_Problem description:_
Copy out each line of the data below that contains the string "width".
-- BEGIN Data to process --
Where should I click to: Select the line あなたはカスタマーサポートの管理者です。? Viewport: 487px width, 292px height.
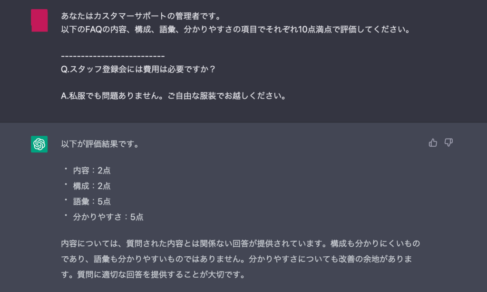pos(141,16)
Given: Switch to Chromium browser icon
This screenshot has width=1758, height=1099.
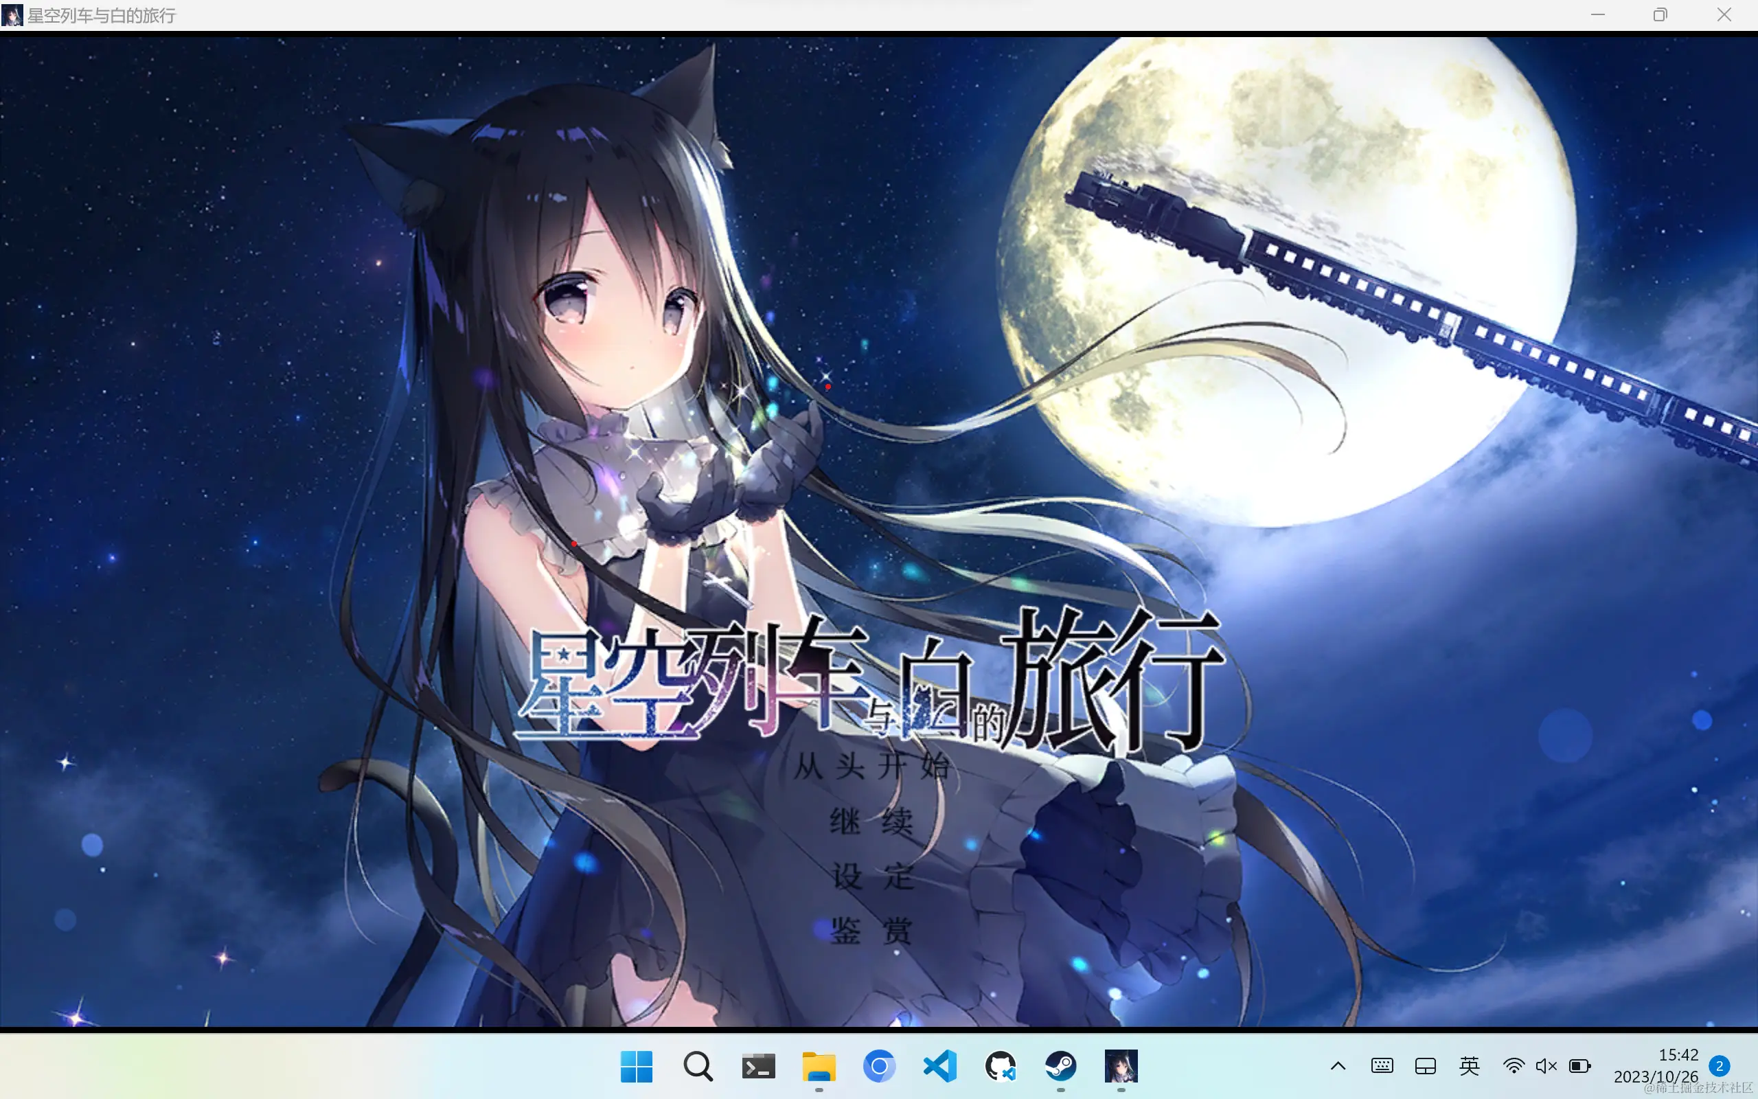Looking at the screenshot, I should [879, 1066].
-- END Data to process --
_Full output:_
Where should I click to: Select the line あなたはカスタマーサポートの管理者です。? Viewport: 487px width, 292px height.
This screenshot has width=1758, height=1099.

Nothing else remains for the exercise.